North of the border, Labour also made some impressive gains in the 2017 general election. And it knows it has no hope of a Commons majority unless it can win back yet more SNP seats. Given that, will it have helped the Scottish Labour party or hindered it that Mhairi Black claims Corbyn told her privately he backed independence? Yes, the SNP MP made waves this weekend with her HuffPost interview in which she said the Labour leader had ‘sold his soul’ on not just independence but austerity too. Labour sources described Black’s allegation as ‘complete nonsense’, but the shockwaves are still being felt locally.
5. GENERATION GAME
Given that her entire snap election gamble blew up spectacularly over the ‘dementia tax’, Theresa May could be forgiven for being wary about anything that irritates pensioners in policy. But she and Jeremy Hunt know that they have to grasp the nettle of funding health and social care for our ageing population and today’s Intergenerational Commission (headed by David Willetts) offers some pointers for all the political parties.
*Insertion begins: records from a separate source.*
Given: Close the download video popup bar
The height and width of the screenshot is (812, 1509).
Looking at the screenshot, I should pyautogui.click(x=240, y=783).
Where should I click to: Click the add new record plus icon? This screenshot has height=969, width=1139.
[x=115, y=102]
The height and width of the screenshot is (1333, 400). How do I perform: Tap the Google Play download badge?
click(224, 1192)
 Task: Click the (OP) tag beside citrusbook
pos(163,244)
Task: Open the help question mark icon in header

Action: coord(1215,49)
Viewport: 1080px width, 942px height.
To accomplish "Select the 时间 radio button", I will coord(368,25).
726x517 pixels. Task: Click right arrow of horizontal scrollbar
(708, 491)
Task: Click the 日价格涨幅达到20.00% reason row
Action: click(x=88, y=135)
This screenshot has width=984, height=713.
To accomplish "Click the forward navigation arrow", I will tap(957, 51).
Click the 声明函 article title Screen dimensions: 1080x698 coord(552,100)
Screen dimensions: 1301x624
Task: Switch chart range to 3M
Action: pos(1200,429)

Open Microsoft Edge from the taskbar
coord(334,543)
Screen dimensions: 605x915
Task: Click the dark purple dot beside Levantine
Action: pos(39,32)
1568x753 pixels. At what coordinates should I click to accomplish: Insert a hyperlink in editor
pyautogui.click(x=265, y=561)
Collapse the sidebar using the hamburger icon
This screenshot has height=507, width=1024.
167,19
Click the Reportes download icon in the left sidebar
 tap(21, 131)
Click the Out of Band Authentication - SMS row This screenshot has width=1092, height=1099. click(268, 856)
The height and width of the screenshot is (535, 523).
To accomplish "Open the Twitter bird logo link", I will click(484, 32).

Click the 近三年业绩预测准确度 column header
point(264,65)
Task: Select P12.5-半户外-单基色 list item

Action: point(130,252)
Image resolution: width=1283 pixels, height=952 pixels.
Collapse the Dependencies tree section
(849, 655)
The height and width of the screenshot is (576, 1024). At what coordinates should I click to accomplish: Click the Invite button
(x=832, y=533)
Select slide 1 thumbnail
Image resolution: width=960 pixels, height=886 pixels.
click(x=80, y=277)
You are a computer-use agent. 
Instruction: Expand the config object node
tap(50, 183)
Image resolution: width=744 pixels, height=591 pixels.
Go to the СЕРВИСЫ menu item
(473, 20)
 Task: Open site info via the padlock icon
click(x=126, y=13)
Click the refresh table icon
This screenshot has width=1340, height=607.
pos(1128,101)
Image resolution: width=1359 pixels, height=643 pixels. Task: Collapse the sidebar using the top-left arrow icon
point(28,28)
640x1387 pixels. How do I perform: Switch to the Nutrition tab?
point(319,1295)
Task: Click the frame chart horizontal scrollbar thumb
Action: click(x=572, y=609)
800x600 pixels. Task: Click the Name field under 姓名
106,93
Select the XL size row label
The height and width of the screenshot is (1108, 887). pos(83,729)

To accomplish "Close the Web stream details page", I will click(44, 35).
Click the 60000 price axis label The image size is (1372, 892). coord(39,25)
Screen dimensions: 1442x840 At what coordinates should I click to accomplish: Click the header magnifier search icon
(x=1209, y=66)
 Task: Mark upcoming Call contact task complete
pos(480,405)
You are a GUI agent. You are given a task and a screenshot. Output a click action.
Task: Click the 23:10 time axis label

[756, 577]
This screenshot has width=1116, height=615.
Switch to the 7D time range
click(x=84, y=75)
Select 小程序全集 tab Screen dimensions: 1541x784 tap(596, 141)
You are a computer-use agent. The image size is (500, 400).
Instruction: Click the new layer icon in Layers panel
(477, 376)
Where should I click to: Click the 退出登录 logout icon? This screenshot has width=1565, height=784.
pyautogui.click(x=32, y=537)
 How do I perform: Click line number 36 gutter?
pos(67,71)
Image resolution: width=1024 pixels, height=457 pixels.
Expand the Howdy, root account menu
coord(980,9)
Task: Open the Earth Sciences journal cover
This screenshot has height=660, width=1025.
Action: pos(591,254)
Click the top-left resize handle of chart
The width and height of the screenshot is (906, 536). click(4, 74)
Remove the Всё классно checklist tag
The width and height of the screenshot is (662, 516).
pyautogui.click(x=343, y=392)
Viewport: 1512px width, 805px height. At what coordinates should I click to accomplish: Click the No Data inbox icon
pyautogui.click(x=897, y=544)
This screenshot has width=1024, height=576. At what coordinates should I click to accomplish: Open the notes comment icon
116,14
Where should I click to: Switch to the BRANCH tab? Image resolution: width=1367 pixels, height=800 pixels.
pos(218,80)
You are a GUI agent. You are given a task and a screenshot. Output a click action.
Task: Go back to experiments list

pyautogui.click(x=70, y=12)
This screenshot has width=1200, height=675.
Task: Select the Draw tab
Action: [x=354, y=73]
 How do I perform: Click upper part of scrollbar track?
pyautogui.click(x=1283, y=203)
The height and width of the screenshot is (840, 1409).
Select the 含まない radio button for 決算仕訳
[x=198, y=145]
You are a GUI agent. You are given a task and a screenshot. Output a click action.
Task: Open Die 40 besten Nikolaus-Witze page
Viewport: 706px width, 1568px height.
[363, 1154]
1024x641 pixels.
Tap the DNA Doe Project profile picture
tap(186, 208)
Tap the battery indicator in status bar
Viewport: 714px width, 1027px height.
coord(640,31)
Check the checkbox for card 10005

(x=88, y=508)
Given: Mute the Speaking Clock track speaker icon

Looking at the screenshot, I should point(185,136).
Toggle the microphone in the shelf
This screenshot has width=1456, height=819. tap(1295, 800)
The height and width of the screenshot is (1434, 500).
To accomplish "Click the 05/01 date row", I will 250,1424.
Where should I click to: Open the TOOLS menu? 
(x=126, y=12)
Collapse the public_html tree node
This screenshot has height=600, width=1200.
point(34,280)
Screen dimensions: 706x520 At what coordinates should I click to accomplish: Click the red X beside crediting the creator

The Commission’s idea of a £10k lump sum for Millennials to get on the housing ladder is what triggered most headlines. More interesting is a new £2.3bn NHS levy, funded by applying National Insurance Contributions to pensioners’ earnings and, at a lower rate, to the income of richer pensioners. It’s long been bizarre that pensioners who keep on working are excluded from paying NI. After 22 reports and two years’ work, few can dismiss the Commission’s findings. Now let’s see if Hunt’s own Green Paper, due next month, at least has the option of extending NI.